AJ : Que se passe-t-il quand il vous est matériellement impossible de mener à bien l’enquête sociale rapide ?
Mathilde Dubois : On produit un PV de carence en déclinant le motif : soit que la personne a refusé l’entretien, que l’entretien n’était pas faisable compte tenu de l’état de la personne (malade, état d’agitation trop important).
AJ : Quelle est la formation des enquêtrices sociales – toutes sont des femmes – qui travaillent à l’Apcars 94 ?

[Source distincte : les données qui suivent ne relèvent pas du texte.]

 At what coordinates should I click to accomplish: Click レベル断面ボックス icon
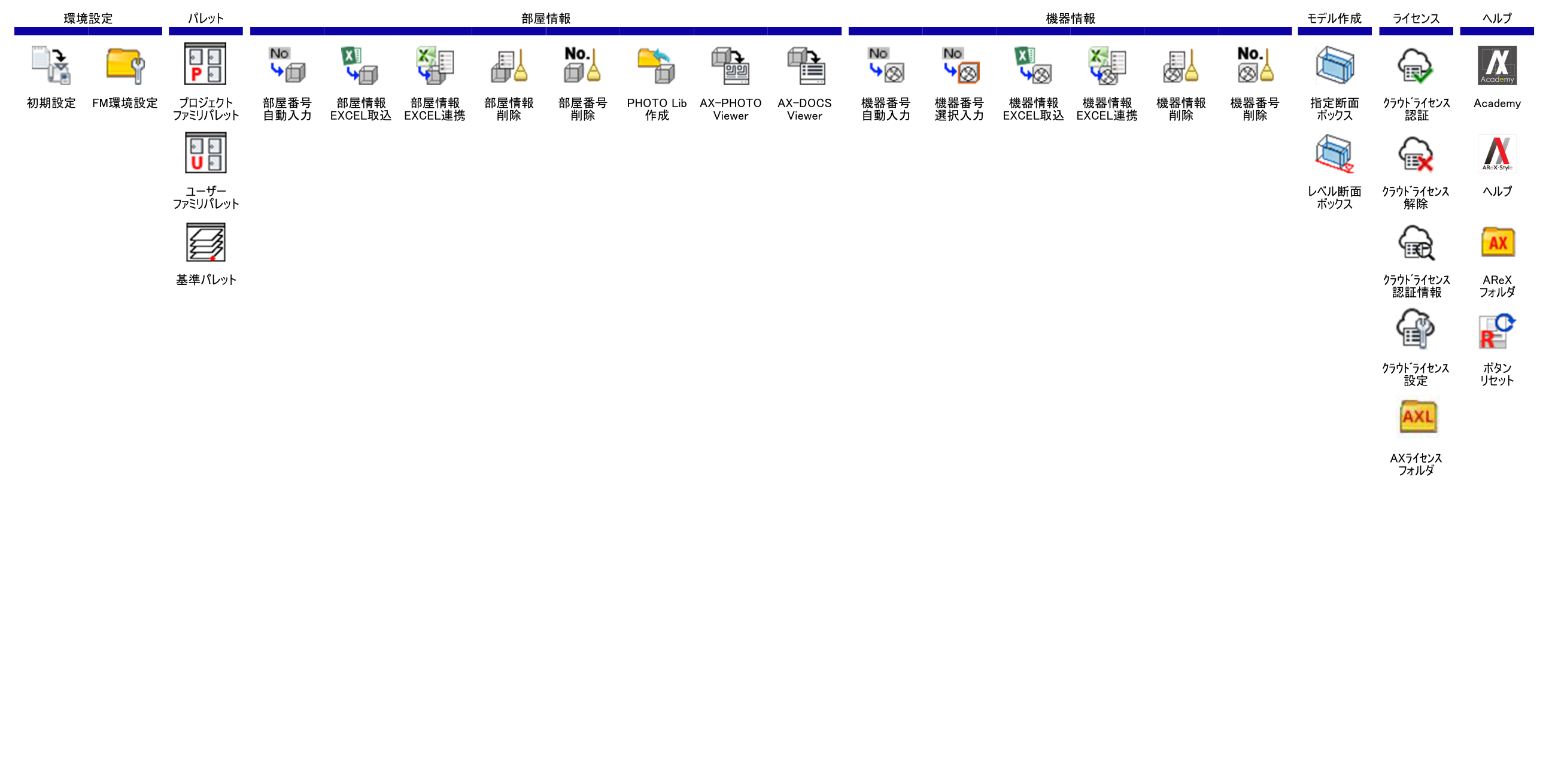pos(1334,154)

Mathilde Dubois : Nous avons actuellement sept enquêtrices mais seule notre référente travaille à temps plein sur les enquêtes sociales rapides. La majorité d’entre elles sont salariées de l’association mais effectuent aussi d’autres missions. En raison des fluctuations de l’activité nous avons également des travailleuses indépendantes qui complètent leur activité libérale par des enquêtes sociales rapides. Les profils sont variés : on a des psychologues, des juristes mais on peut aussi recruter des travailleuses sociales sur ces fonctions. Elles font un travail formidable avec des compétences d’analyse, d’écoute et une maîtrise de l’entretien semi-directif qui sont excellentes pour réussir à retirer la substantifique moelle des éléments qui permettront d’éclairer les magistrats en un temps aussi restreint. Ce sont des compétences très précieuses qui méritent d’être valorisées.

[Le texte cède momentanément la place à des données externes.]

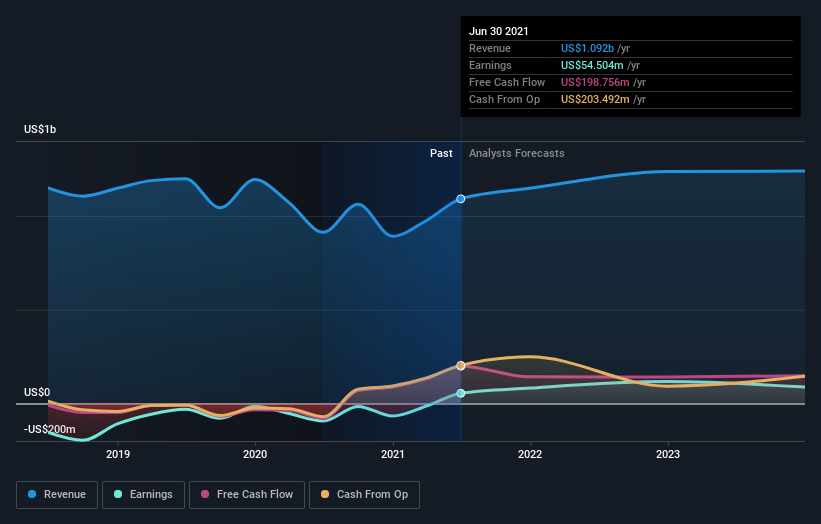
Task: Toggle the Revenue legend button
Action: pos(57,495)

AJ : Lors des comparutions immédiates, les enquêtes sociales rapides (ESR) jouent un rôle très important pour la personnalisation de la peine. Quel impact est-ce que cela a sur votre travail ?
Mathilde Dubois : Savoir que ce travail a un impact réel, c’est valorisant pour les collègues. On le voit notamment quand il n’y a pas d’enquêtes sociales rapides – quelle que soit la raison –, on sent que ça a manqué à la juridiction.
AJ : Les ESR sont obligatoires dans le cadre des comparutions immédiates. Dans quelles autres circonstances vous sont-elles commandées ?
Mathilde Dubois : Au départ, les ESR ont été pensées pour les comparutions immédiates pour permettre aux magistrats d’avoir un meilleur aperçu de la personnalité du prévenu mis en cause dans une procédure où tout s’enchaîne très rapidement. Mais les ESR sont également obligatoires dans le cadre des comparutions sur reconnaissance préalable de culpabilité (CRPC) avec déferrement et de manière générale dans tous les cas où une détention provisoire peut être envisagée. La particularité à Créteil, c’est que la juridiction a été désignée comme site pilote au moment du Grenelle de 2019 pour la lutte contre les violences faites aux femmes et l’ESR est ici obligatoire dans toutes les procédures orientées en comparution par procès-verbal avec placement sous contrôle judiciaire (CPPVCJ). Parfois, nous avons aussi des demandes spécifiques de la part du parquet ou du juge d’instruction.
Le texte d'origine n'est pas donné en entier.